A traditional link between pragmatism and phenomenology is each position's appeal to the immediate and qualitative stream of subjective personal experience in effort to discern either a.) intersubjective features of that experience which are common to other subjective streams of experience or b.) simply to discern aesthetic qualities that are present for the subject experiencing them and to report those experiences for what they are while bracketing further levels of meta-reflection.  In the first case Husserlian phenomenology seems to be a prime example, and in the second case I think the phenomenological pragmatism of William James could be an example.

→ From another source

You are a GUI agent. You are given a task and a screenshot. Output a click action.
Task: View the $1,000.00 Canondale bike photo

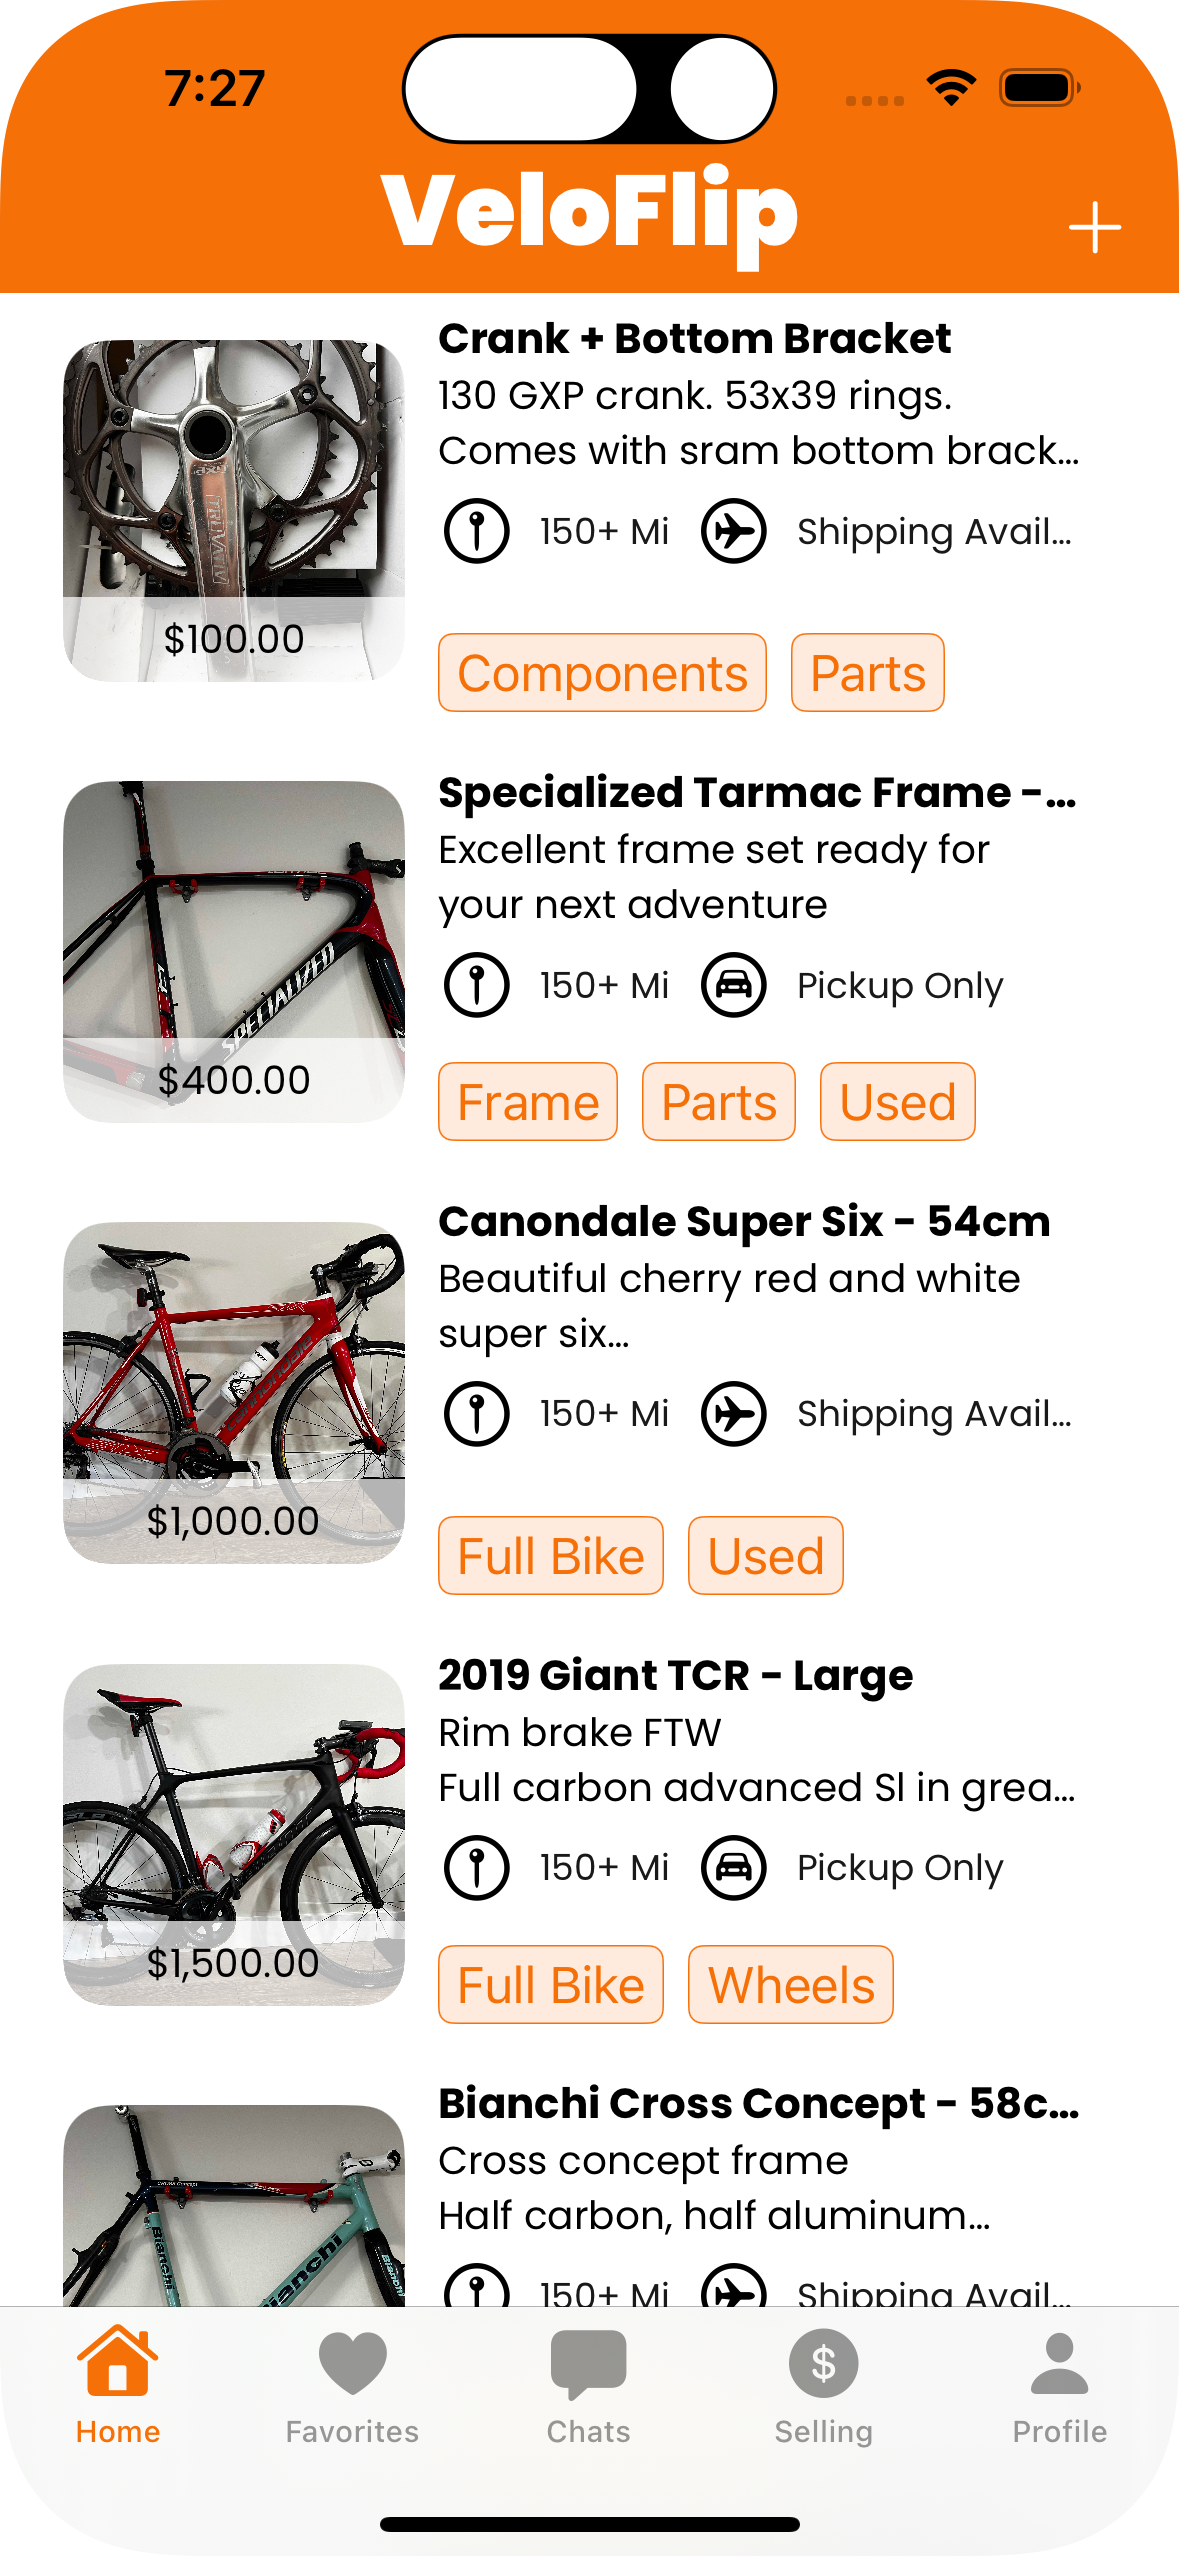tap(234, 1392)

This workshop seeks to understand yet another and quite different relationship between pragmatism and phenomenology, one that is necessarily non-correlational; that is, one that does not claim that the nature of being or reality and thought always must come as a pair – hence limiting phenomenological inquiry to the realm of a mere descriptive reportage had by the observing subject.  In the pragmatism (and phenomenology) of C.S. Peirce for example, the categories of experience (presumably revealed in Husserl's phenomenological approach and more organically revealed in James' phenomenological approach) are said to be isomorphic to reality itself and thus are claimed not only to transcendentally constitute human experience but any experience whatsoever, for the categories "are" reality's modes of self-constitution.  Thus any categorial description, or better, for Peirce, any categorial exhibition, is not bound to the stream of personal subjective experience for it is in fact reality's self-presentation of its objective modes, whether phenomenological or cosmological.  Thus there is a self-exhibitive display of the real whether there is a human observer or not.  This point is further clarified in Charles Hartshorne's own version of Peirce's non-correlational phenomenology where Hartshorne acknowledges how his own approach to phenomenology is non-Husserlian and thus "eclectic," while he does draw on logic and mathematics (like the early Husserl) in order to make observer-independent claims (something Husserl never acceded to).

In short, then, Peirce's and Hartshorne's ontological categories (there are only three) seem to be able to reach cosmological conclusions.  And because Peirce and Hartshorne both saw phenomenology to be a branch of mathematics - as they thought any branch of philosophy, if it is to reach the real, must draw upon in some way mathematics - it becomes apparent that a mathematical and logical understanding of the phenomenological categories seems to be required.

In order to elucidate these themes we shall explore how Peirce's pragmatism ("pragmaticism" in order to distinguish it from James' version of the outlook) is phenomenologically mathematical and logical in its orientation.  To that end we will read Ketner's "Hartshorne and the Basis of Peirce's Categories."  In order to more concretely draw out the difference of Peirce's outlook from both Husserl's and James' outlooks we consider Hartshorne's extension and revision of Peirce's phenomenology in his "A Revision of Peirce's Categories."  In looking at both of these readings the basis of a "non-correlationist" phenomenology, one that uses ontological (logical and mathematical) categories in order to reach cosmological (metaphysically realist and observer-independent) conclusions should become visible.  As it turns out, the continuity of the personally immediate subjective stream of experience (present in Husserl, James, and also Bergson, for example) yields to a mathematical-logical temporal triad that is the "moding" of reality itself.  I believe that this has important consequences for how we see pragmatism generally.